Uzbekistan Bets $60 Million on Flying Cars as Certification Becomes Key Test

Uzbekistan has signed a memorandum of understanding with US company Samson Sky and local partner AIR Tashkent to support the introduction of the Switchblade flying car. The announcement, made in February 2026, outlines a plan tied to 300 or more vehicles with a stated value of more than $60 million.
The deal was presented during the opening of AIR Tashkent’s Easy to Fly Academy. That matters because the project is being positioned as more than a vehicle sale. It is also a training and aviation development initiative. Still, this is an MOU, which means it sets a cooperation framework, not a final operational launch.
Why the travel industry should pay attention
This does not mean flying cars are about to replace airlines or everyday cars. The more realistic short-term impact is the creation of a new niche in regional mobility, private aviation training, and premium point-to-point transport.
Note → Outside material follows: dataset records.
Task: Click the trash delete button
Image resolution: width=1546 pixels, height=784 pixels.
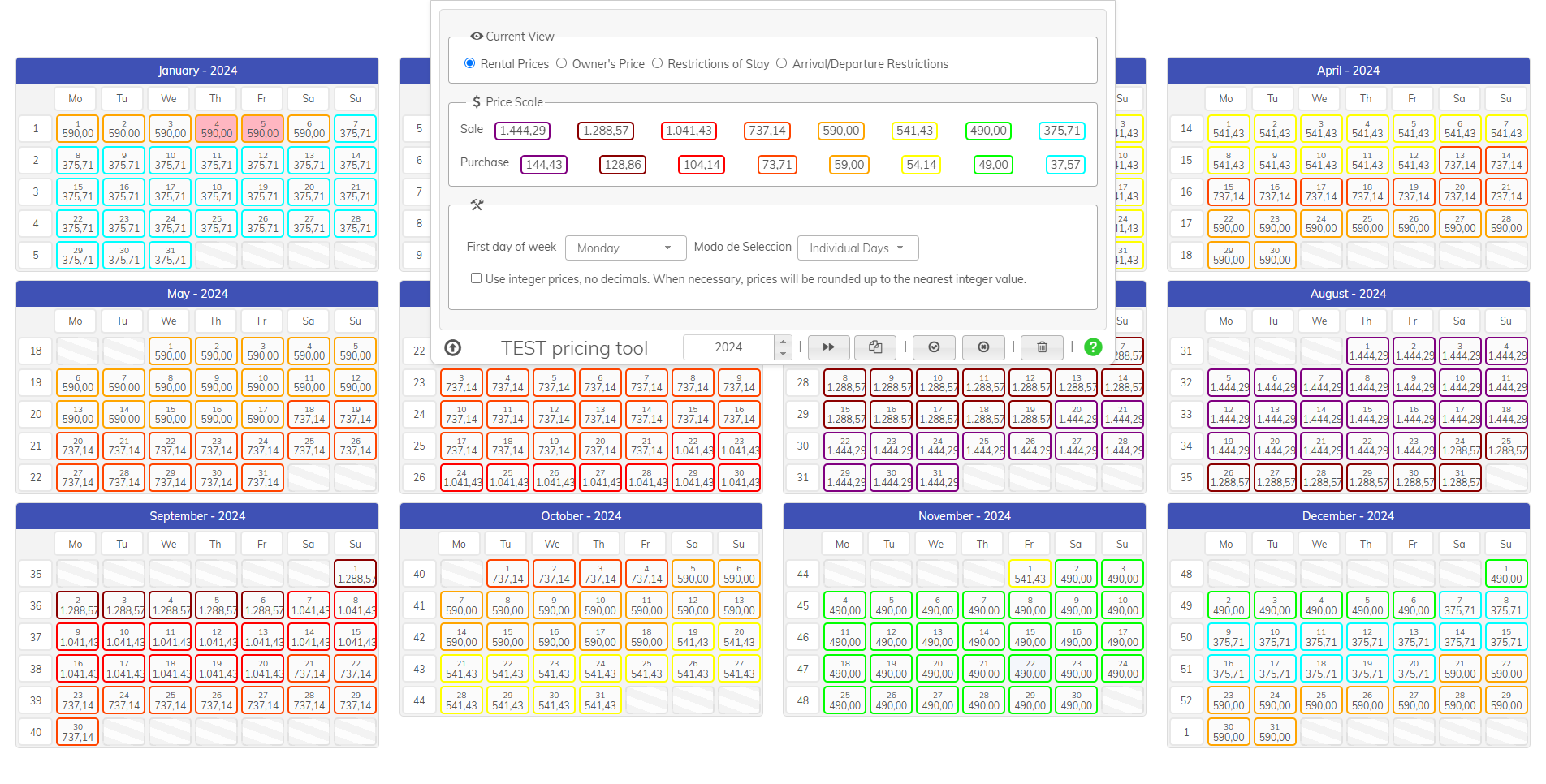Action: (x=1042, y=347)
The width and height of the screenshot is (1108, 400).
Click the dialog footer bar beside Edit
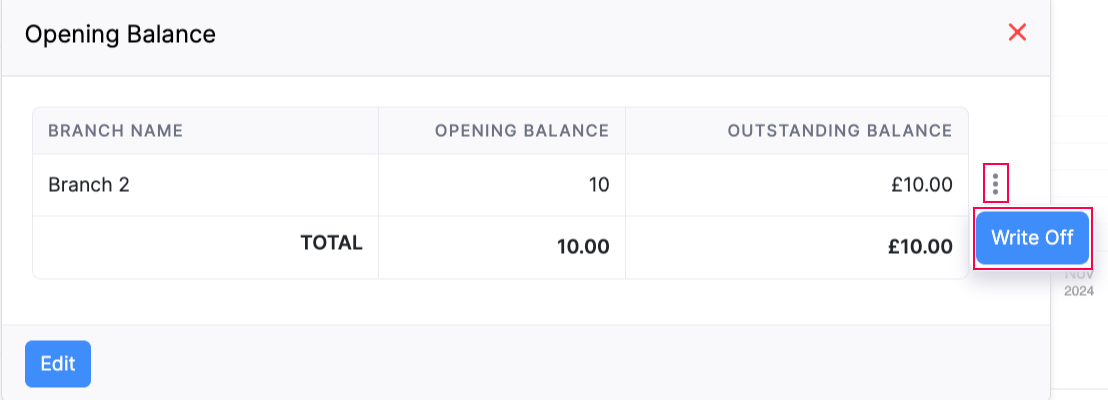point(500,363)
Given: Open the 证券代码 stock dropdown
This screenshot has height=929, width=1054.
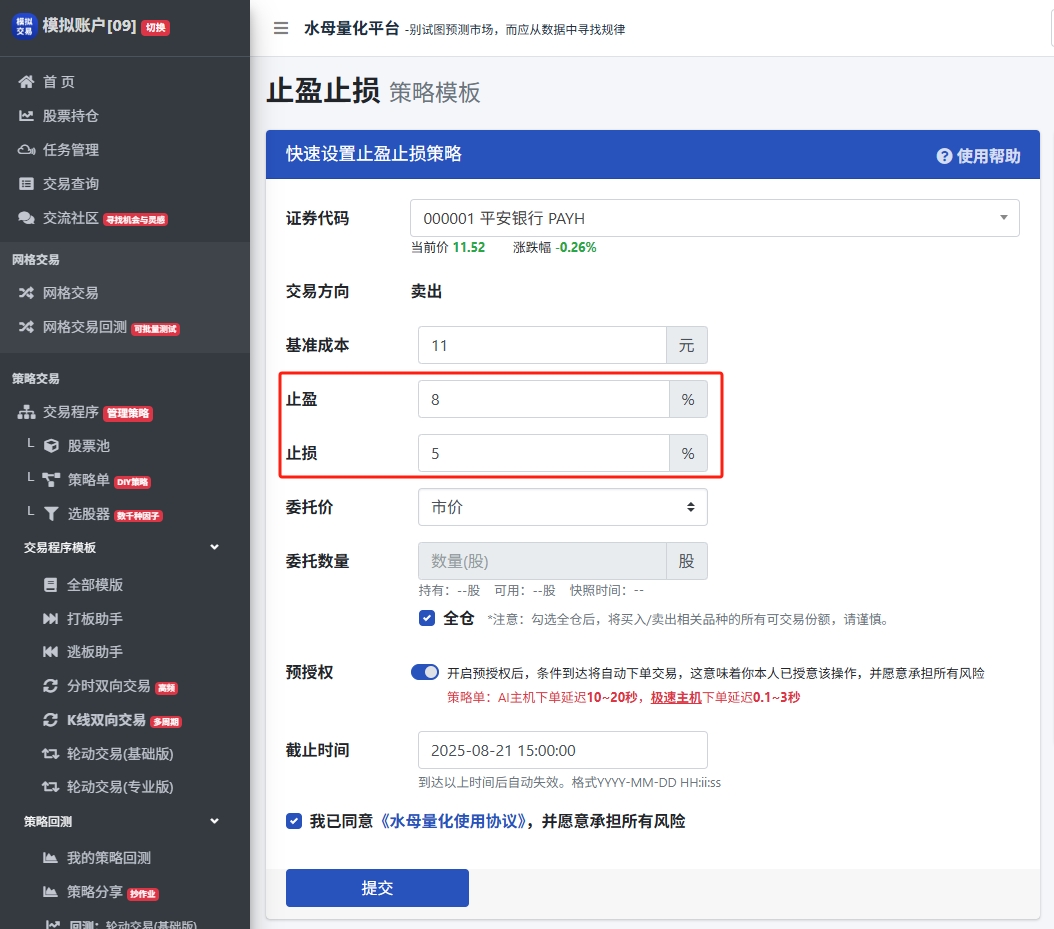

If the project moves forward, Uzbekistan could become an early test market in Central Asia for road-to-air travel. That gives the story relevance for aviation schools, regulators, private operators, and infrastructure planners, not only for technology headlines.
What the Switchblade is and why it gets attention
Samson Sky describes the Switchblade as a two-seat roadable aircraft that can be driven on roads and then converted for flight at an airport. The company says it combines sports car-style performance on the ground with private aircraft capability in the air.
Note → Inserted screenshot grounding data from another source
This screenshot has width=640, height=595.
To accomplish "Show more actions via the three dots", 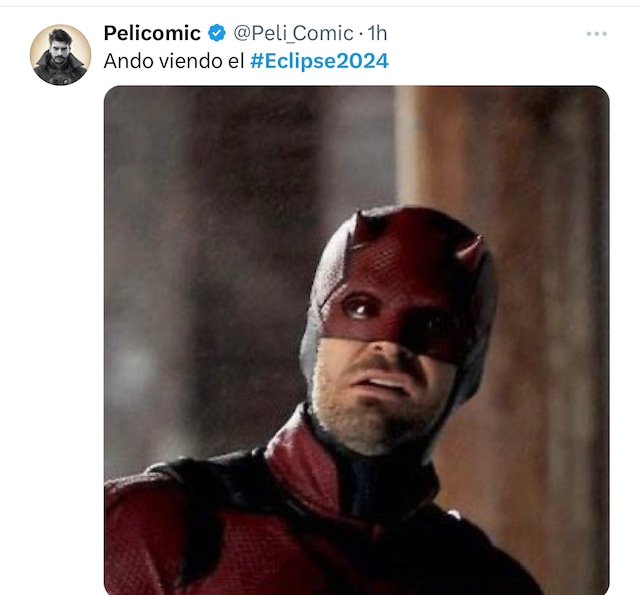I will [x=597, y=34].
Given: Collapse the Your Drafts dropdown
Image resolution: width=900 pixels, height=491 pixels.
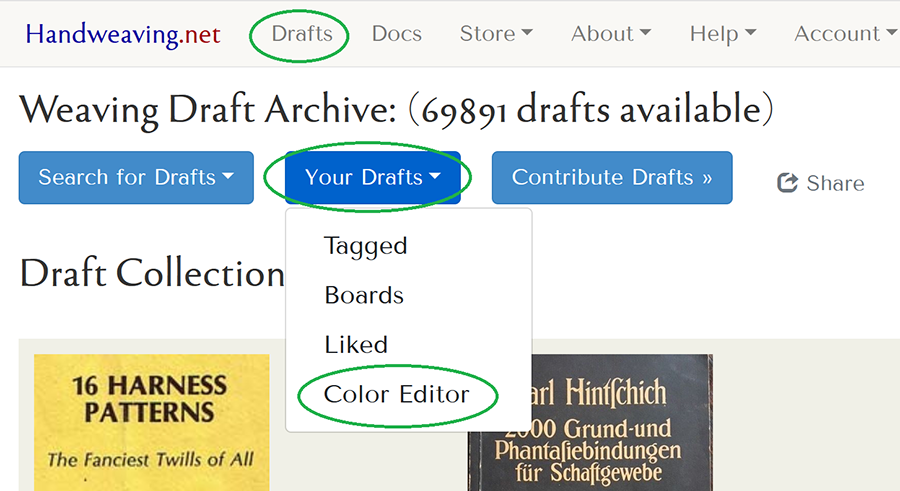Looking at the screenshot, I should point(372,178).
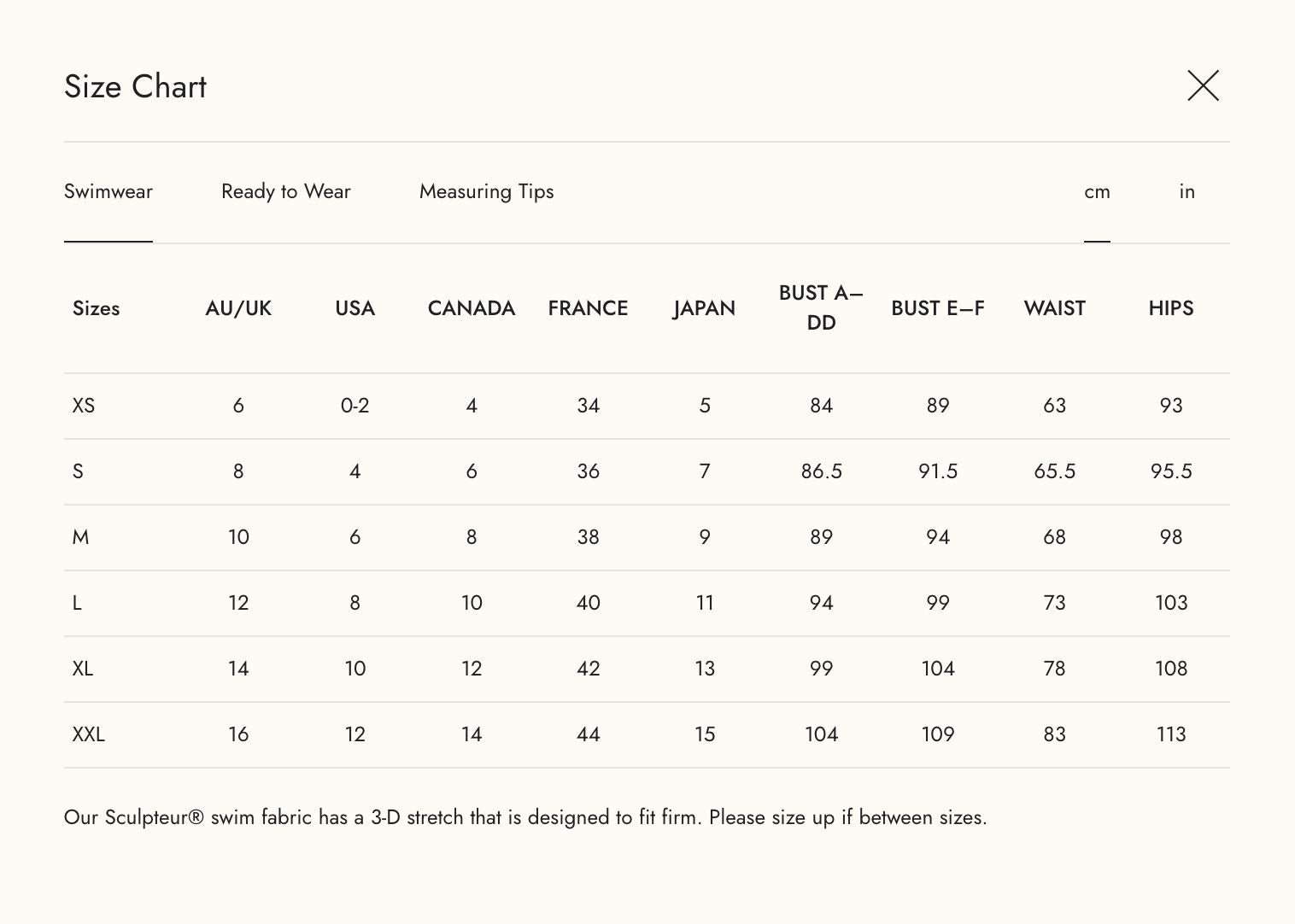Close the Size Chart dialog
The image size is (1295, 924).
1203,85
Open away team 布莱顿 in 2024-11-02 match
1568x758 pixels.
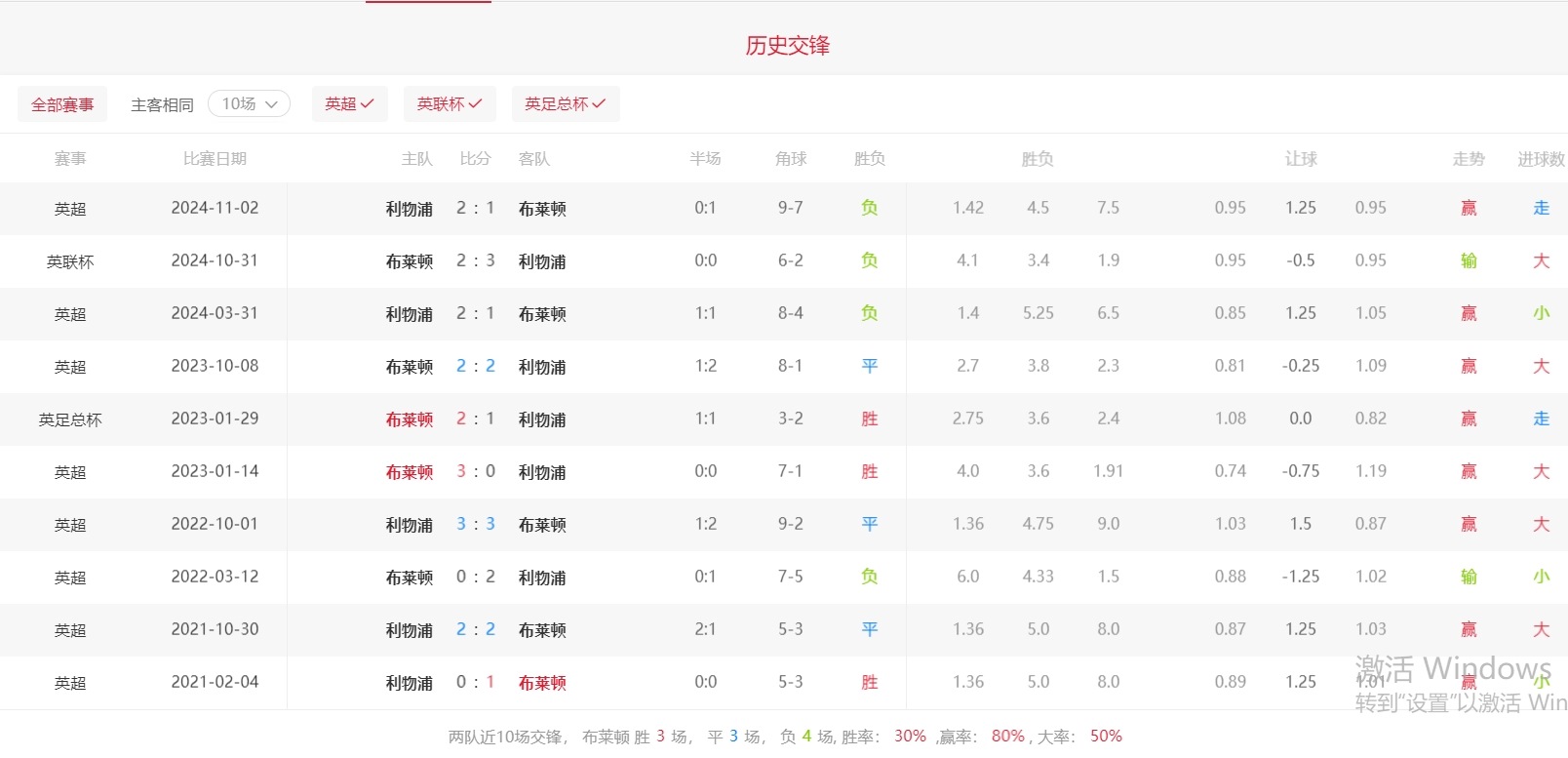click(542, 209)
The program gets more attention than many concept-only projects because Samson Sky says the Switchblade completed its official first flight in the US in November 2023. That is a real milestone, but it does not mean the vehicle is automatically approved for use in other countries.
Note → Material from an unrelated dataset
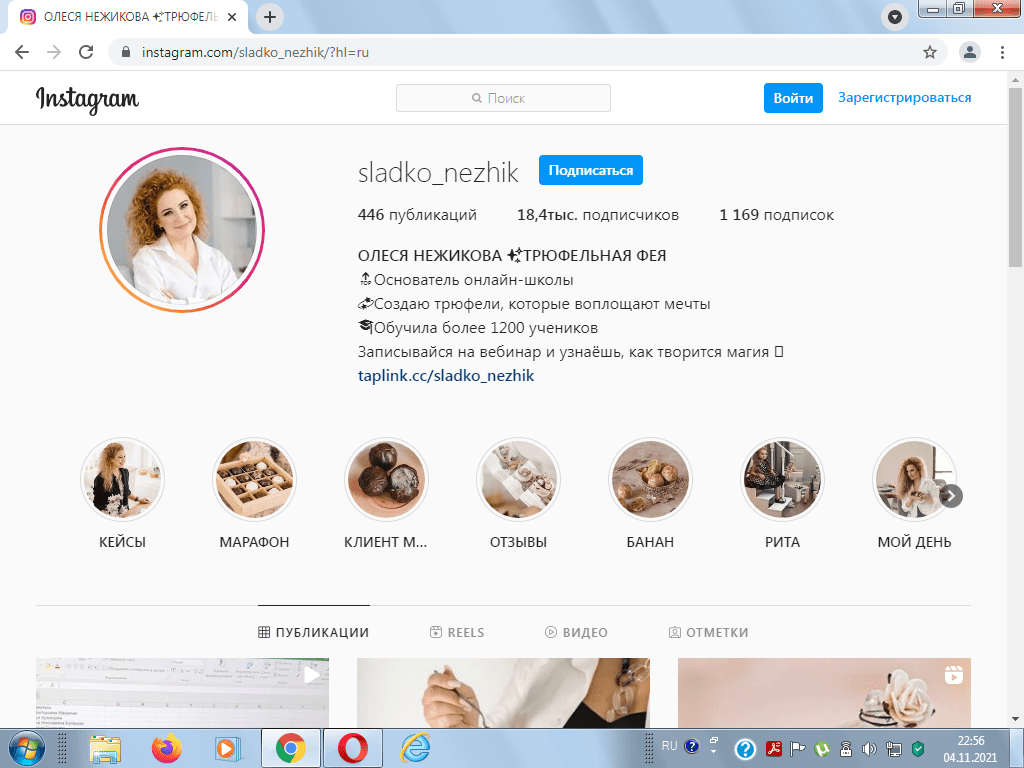The width and height of the screenshot is (1024, 768).
Task: Switch to the ВИДЕО tab
Action: click(576, 632)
What happens next, and what will decide if this becomes real
The biggest next step is certification. The partners say they will work with Uzbek authorities on approval for both road and flight use. That process will likely take time because it involves legal, technical, safety, and maintenance requirements.
Joby Aviation and Uber plan to launch air taxi services in 2026, but the rollout still depends on certification, with existing helicopter services continuing until Joby’s eVTOL aircraft receive FAA approval. That makes Uzbekistan’s Switchblade story part of a wider pattern in advanced air mobility, where commercial announcements often move faster than regulatory clearance.
So the key takeaway is simple: Uzbekistan has opened the door to an ambitious flying car program, but certification, training execution, and regulatory progress will decide whether it becomes a real transport project or remains an eye-catching announcement.